My latest posting on Communitelligence and the Employee Engagement Network raises the issue of why corporations, while needing to engage their full range of social, political and environmental stakeholders, could be well served to place employees at the heart of their broader engagement strategies.

Such an approach is not without risks.  Expecting employees to fight corporate battles in the public and political sphere is seen by some as a breach of labor-management etiquette, and also will require a new framework of trust to be generated between employee and employer following the shocks of the last few years.

However, employees and employers may be faced with little choice.  Both are more vulnerable to market shocks and competitive pressures—leaving relationships and reputation as the thin shield that affords them any protection whatsoever.  Whether corporations can join together their collective thinking about stakeholder engagement—or whether the current thinking of employee engagement as a sort of free lunch for employers ends up prevailing—is likely to have a decisive impact in the next few years.

The full posting is available at Communitelligence at: http://bit.ly/c7j4rM

Will Social Media Drive Integrated Internal-External Comms?

In the first-ever “Thought Leaders” post on the site of CIPR Inside–the internal communications community within the UK’s Chartered Institute of Public Relations–I discuss some of the key attributes of social media likely to drive greater integration of internal and external communication in the coming year.

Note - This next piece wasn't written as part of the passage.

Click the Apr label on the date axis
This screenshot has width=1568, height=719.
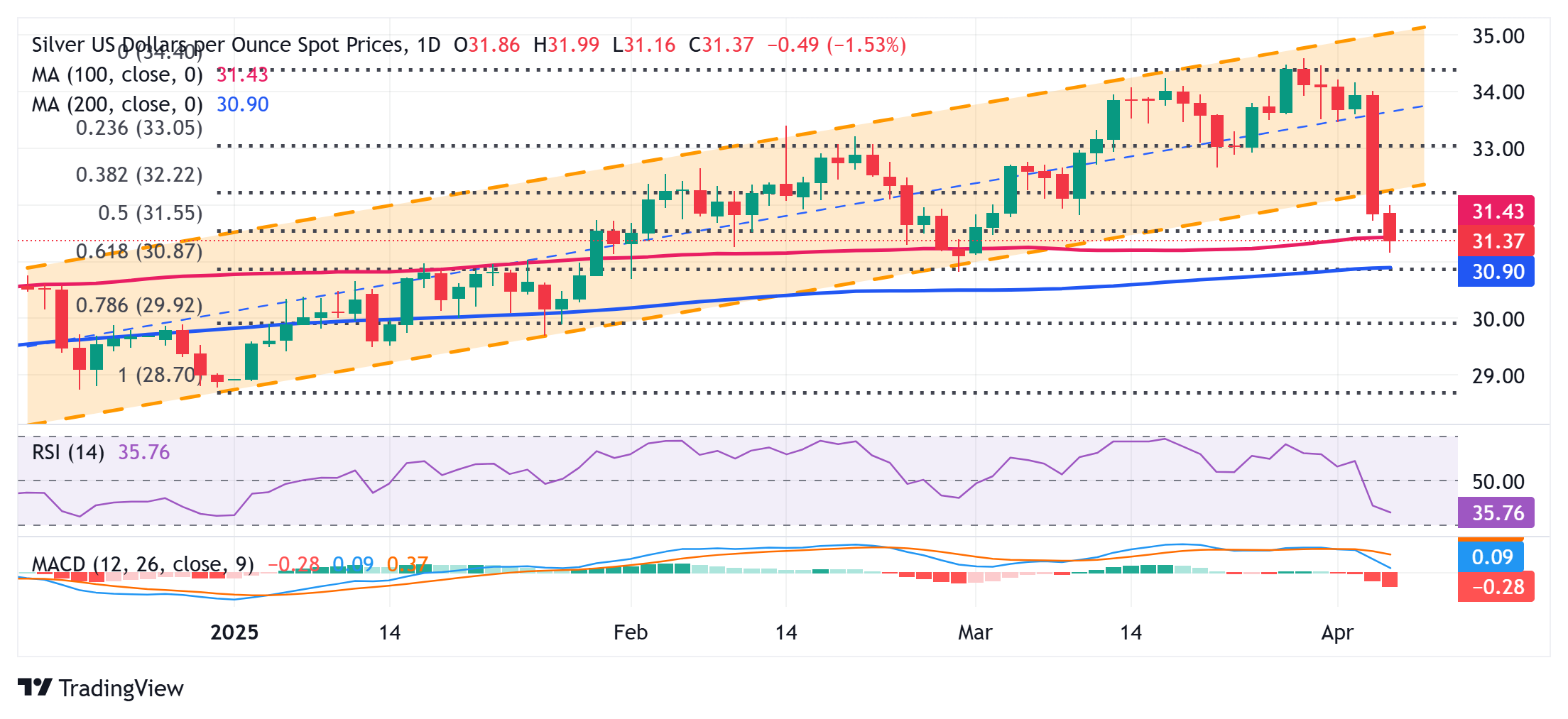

Key drivers I’ve identified include:

* timing–satisfying the desire for instant and efficient communications, and allowing key messages to be distributed with appropriate dispatch

* mapping–helping to identify meaningful internal communities and communities within the market, and within them, the people who influence others

* relevance–allowing employees greater flexibility in subscribing to communications that they wish to receive

* targeting–building on community mapping to provide alternative local sources of news and credibility to relieve pressure on line managers, who while a favored communication channel, are often overburdened and unreliable

The full post can be found at CIPR Inside: http://bit.ly/90Xv8u

CommScrum Rugby-Tackles “Internal Communication”

Challenging the very viability of what’s currently known as “internal communication” was the focus of my recent posting to  CommScrum—a cooperative blog dedicated to “Full Contact Internal Comms.”

The Commscrummers: UK-based Dan Gray and Kevin Keohane, Netherlands-based Lindsay Uittenbogaard, and me, took a whack at the inward-facing focus of internal comms to date. We questioned its viability in the face of the ongoing convergence of communication disciplines and, equally, the emerging importance of employees as an externally-facing communication channel.